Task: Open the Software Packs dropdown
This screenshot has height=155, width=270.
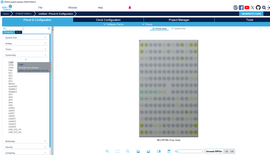Action: [114, 24]
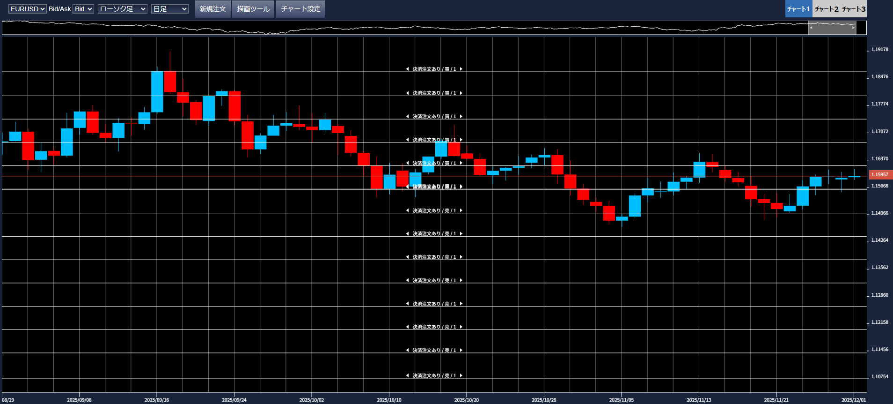Click the 新規注文 button
Image resolution: width=893 pixels, height=404 pixels.
(x=212, y=9)
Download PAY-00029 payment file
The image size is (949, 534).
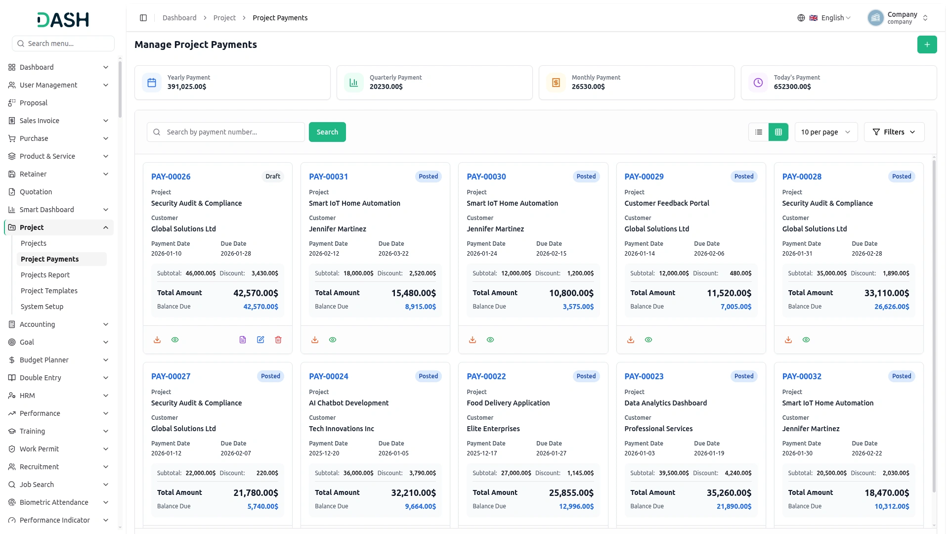(x=631, y=340)
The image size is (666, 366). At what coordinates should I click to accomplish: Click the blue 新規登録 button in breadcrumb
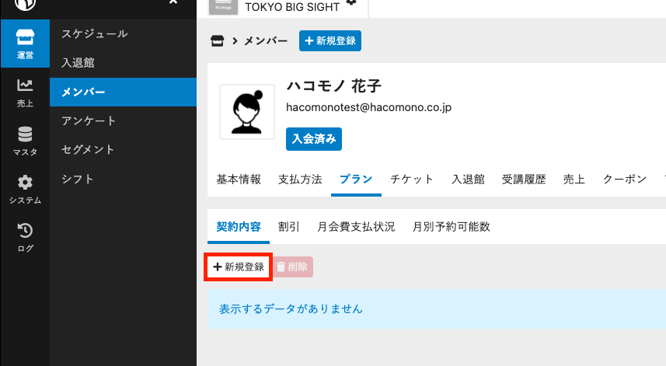click(x=330, y=40)
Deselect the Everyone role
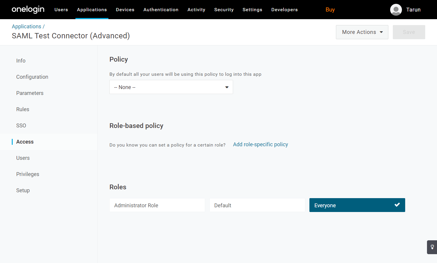Image resolution: width=437 pixels, height=263 pixels. 357,205
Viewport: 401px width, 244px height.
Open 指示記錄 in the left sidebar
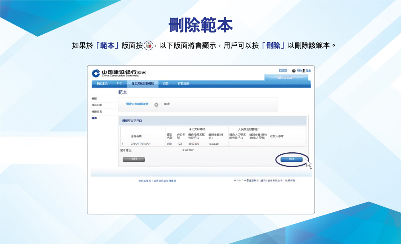click(97, 105)
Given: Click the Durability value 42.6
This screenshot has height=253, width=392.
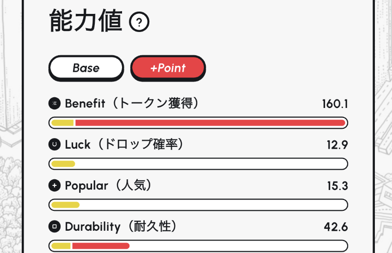Looking at the screenshot, I should point(336,228).
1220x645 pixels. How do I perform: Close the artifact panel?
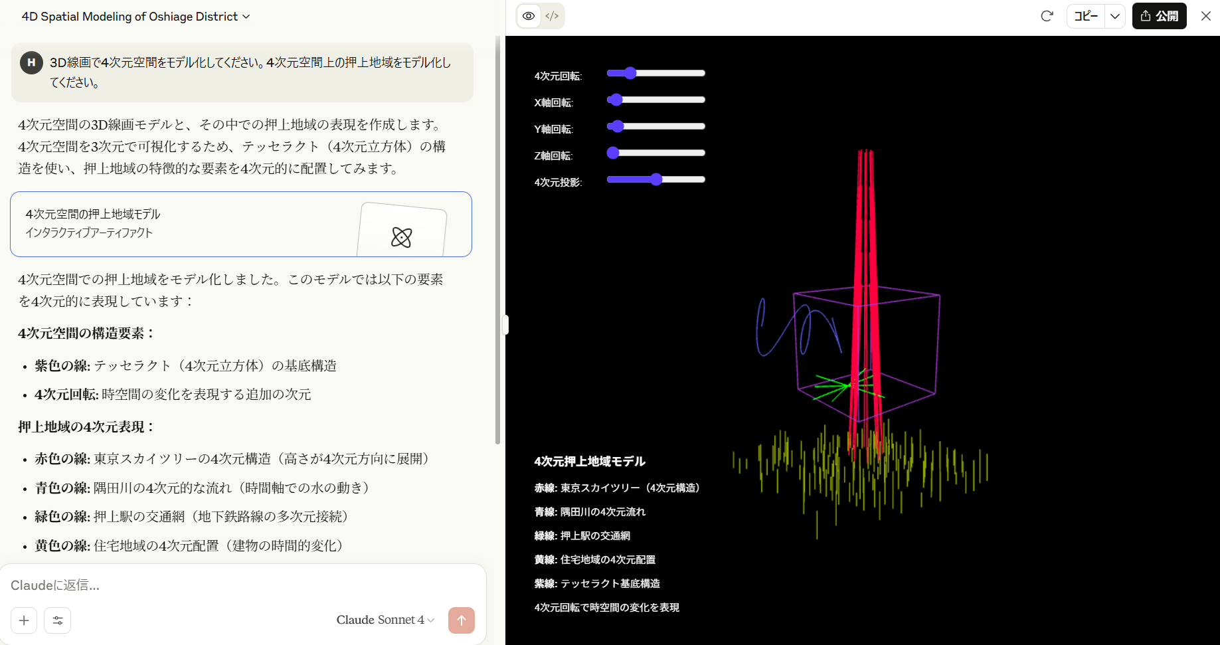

········

Return the records verbatim, minus pictures.

Answer for this exercise
Task: Open the Software Packs dropdown
This screenshot has height=155, width=270.
Action: [114, 24]
Click the 新規注文 button
Image resolution: width=893 pixels, height=404 pixels.
(x=212, y=9)
Download PAY-00029 payment file
The image size is (949, 534).
(x=631, y=340)
The image size is (666, 366). At what coordinates should I click to accomplish: Click the blue 新規登録 button in breadcrumb
click(x=330, y=40)
Deselect the Everyone role
Image resolution: width=437 pixels, height=263 pixels. 357,205
Viewport: 401px width, 244px height.
Open 指示記錄 in the left sidebar
click(97, 105)
Given: Click the Durability value 42.6
This screenshot has height=253, width=392.
Looking at the screenshot, I should point(336,228).
1220x645 pixels. How do I perform: Close the artifact panel?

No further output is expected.